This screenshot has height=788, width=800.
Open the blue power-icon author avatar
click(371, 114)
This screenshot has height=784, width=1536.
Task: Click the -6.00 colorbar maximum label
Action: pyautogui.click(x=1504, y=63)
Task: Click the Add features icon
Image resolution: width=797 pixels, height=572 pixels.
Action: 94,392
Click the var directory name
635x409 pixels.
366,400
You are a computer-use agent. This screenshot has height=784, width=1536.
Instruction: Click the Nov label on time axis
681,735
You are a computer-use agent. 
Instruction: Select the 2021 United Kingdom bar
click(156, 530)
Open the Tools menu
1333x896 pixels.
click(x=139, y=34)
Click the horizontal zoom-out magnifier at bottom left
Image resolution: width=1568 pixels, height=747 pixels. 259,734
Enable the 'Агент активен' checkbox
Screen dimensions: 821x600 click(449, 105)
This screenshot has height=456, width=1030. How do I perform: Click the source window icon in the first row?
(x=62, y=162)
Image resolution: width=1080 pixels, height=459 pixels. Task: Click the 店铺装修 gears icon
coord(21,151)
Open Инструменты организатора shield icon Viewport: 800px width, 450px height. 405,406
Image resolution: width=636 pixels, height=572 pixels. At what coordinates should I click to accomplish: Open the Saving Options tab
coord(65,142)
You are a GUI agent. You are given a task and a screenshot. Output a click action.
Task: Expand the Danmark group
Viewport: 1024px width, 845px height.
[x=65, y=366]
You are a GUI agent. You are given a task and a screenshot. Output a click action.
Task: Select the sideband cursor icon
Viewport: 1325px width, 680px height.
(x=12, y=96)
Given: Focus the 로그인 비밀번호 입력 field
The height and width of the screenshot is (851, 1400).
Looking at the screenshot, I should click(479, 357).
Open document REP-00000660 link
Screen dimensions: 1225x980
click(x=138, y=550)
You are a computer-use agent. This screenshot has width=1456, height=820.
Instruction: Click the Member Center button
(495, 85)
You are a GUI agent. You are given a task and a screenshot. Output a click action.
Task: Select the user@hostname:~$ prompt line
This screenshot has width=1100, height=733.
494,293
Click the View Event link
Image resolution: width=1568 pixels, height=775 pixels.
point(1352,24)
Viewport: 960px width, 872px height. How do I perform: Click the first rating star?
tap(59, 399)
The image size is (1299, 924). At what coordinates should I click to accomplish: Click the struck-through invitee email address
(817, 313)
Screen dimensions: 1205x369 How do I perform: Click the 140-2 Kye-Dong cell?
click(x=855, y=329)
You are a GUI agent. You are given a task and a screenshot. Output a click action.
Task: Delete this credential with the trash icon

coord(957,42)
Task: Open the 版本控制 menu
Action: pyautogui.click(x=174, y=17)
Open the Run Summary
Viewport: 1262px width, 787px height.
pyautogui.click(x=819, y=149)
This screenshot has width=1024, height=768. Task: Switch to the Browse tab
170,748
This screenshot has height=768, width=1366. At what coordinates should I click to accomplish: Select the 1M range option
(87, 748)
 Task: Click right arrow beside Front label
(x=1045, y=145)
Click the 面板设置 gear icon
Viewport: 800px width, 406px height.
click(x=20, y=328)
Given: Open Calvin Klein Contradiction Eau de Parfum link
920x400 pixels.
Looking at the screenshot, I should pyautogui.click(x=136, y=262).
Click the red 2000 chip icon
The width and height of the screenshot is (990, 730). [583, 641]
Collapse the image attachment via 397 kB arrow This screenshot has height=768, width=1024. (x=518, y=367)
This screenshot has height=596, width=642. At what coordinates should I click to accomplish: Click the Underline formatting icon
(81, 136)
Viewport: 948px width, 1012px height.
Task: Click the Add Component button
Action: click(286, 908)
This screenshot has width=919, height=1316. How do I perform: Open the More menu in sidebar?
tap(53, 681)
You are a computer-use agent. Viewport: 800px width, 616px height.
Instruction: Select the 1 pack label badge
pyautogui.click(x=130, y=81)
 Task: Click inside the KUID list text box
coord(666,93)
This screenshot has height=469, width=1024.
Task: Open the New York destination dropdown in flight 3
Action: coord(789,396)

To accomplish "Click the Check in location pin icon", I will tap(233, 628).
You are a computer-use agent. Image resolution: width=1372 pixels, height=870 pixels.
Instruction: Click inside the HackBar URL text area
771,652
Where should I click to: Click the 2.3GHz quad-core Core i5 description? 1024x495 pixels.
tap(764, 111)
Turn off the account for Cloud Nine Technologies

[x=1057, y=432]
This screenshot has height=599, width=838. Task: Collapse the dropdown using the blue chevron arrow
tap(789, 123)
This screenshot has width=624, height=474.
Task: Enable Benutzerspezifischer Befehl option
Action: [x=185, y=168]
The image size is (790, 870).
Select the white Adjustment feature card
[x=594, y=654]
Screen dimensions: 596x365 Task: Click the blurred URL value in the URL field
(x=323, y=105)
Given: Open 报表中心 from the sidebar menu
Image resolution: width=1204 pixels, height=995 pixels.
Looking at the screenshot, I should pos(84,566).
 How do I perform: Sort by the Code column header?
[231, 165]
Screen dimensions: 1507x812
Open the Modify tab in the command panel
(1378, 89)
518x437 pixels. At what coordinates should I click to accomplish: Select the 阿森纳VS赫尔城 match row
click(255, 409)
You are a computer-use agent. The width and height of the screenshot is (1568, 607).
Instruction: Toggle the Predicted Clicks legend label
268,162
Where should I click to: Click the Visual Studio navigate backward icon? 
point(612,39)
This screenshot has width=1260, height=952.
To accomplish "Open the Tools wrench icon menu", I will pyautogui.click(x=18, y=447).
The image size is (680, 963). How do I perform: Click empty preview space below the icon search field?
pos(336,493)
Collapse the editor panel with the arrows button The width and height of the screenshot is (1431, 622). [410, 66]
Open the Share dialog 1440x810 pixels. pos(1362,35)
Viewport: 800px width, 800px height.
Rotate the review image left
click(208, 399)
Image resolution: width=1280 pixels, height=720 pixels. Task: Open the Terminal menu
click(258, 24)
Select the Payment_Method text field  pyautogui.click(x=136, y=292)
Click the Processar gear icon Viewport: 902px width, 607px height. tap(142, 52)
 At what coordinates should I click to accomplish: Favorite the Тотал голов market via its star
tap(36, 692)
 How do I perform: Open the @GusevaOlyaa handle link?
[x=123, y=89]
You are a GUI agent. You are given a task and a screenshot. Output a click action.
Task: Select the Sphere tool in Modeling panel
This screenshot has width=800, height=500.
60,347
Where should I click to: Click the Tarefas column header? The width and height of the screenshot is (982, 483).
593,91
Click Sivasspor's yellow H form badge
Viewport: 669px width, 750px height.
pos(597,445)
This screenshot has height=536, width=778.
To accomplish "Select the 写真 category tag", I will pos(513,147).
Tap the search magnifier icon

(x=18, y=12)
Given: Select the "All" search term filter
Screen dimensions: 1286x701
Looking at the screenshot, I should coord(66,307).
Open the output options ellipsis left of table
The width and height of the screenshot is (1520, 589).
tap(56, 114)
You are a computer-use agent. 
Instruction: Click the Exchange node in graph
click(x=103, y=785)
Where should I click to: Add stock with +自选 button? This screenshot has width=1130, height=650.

◆ WHAT THE TASK REQUIRES ◆
Only the lines above from the one with "The height and" through the one with "Task: Select the user@hostname:~$ prompt line" should be duplicated, character for character.

◆ SOLUTION TO THE EXERCISE ◆
The height and width of the screenshot is (851, 1400).
Looking at the screenshot, I should click(479, 357).
Open document REP-00000660 link
Screen dimensions: 1225x980
click(x=138, y=550)
You are a computer-use agent. This screenshot has width=1456, height=820.
Instruction: Click the Member Center button
(495, 85)
You are a GUI agent. You are given a task and a screenshot. Output a click action.
Task: Select the user@hostname:~$ prompt line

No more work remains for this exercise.